Segment Start: Source passage

Research has begun this summer to better understand heart-rot, a condition in older oak trees.
Heart-rot is common in oak trees aged 200 years and over. It is almost universal by the time trees reach 400 years old, but how and why it occurs is a subject which has only just begun to be explored.
Now mycologist Richard Wright has started a three and a half year KESS 2 PhD research project under the Action Oak initiative, which is supported by European Social Funds (ESF), supervised by Professor Lynne Boddy at Cardiff University and supported by the Royal Forestry Society (RFS).
Richard says: “Despite its name, heart-rot can be highly beneficial for some tree species. For oaks it can help them adapt and reach great ages by releasing nutrients for continued growth and adjustments in the trees structure, but heart rot is also at the centre of the richness of the forest ecology. Without it many birds and mammals would not be able to find the holes and conditions to nest, and the complex fungal food chain that supports a huge diversity of insects that so many rely on as a food source would be cut short.

Segment End: Source passage

• [Tasks to carry out]:
A) Translate this sentence from the heart-rot passage into Spanish: "Heart-rot is common in oak trees aged 200 years and over."
B) According to the heart-rot passage, who supervises Richard Wright's PhD research project?
C) Write the next part of the heart-rot passage, starting after its final sentence.
The data after the heart-rot passage plays no part in this work.

Segment Start: Provided information

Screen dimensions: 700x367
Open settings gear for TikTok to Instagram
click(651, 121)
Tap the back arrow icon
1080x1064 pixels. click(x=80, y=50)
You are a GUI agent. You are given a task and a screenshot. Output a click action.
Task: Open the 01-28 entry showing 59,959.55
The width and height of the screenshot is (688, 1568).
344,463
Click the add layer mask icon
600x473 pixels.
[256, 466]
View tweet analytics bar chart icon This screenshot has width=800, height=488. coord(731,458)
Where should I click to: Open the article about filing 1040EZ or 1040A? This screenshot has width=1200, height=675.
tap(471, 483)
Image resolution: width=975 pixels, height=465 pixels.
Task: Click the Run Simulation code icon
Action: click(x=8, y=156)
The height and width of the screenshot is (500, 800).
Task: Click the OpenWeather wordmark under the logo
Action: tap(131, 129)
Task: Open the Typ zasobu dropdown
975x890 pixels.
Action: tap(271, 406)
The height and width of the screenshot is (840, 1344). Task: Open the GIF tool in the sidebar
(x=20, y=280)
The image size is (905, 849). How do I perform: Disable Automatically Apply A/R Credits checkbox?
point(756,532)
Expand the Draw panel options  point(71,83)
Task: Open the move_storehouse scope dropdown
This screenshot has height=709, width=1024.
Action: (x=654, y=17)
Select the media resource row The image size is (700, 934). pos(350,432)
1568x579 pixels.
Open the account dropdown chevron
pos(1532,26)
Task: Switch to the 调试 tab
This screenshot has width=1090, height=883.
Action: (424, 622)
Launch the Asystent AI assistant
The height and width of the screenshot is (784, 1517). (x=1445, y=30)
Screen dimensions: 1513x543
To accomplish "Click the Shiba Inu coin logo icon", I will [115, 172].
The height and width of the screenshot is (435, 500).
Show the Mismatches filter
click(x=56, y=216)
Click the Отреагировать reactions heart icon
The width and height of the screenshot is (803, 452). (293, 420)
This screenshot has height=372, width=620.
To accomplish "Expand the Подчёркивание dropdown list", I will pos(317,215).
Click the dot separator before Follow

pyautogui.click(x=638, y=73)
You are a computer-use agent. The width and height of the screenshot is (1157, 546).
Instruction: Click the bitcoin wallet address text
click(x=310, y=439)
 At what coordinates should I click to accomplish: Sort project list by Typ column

Segment End: Provided information

• [Results of the exercise]:
A) La pudrición del duramen es común en los robles de 200 años o más.

B) Professor Lynne Boddy at Cardiff University.

C)
“We do know the common causal agents of heart-rot and their processes, we will be expanding on this knowledge and looking at the interactions, succession, and diversity of these decay communities, in particular the spatial relationships and territories of heart-rot fungi in 3D. To be involved in this sort of pioneering fungal ecology is an aspect of mycology that I find really exciting – looking into the hearts of trees and understanding the essential roles fungi play in forest ecosystems.”
Oak heart-rot is often not visible to the human eye for many decades. Richard’s field work will look at oak trees primarily aged 150 years and over in Wales. He will be collaborating with a colleague carrying out similar research in England. He hopes to be taking samples this summer (subject to COVID-19 restrictions) before beginning analysis, DNA sequencing and developing a 3D model of heart-rot progression within a trunk.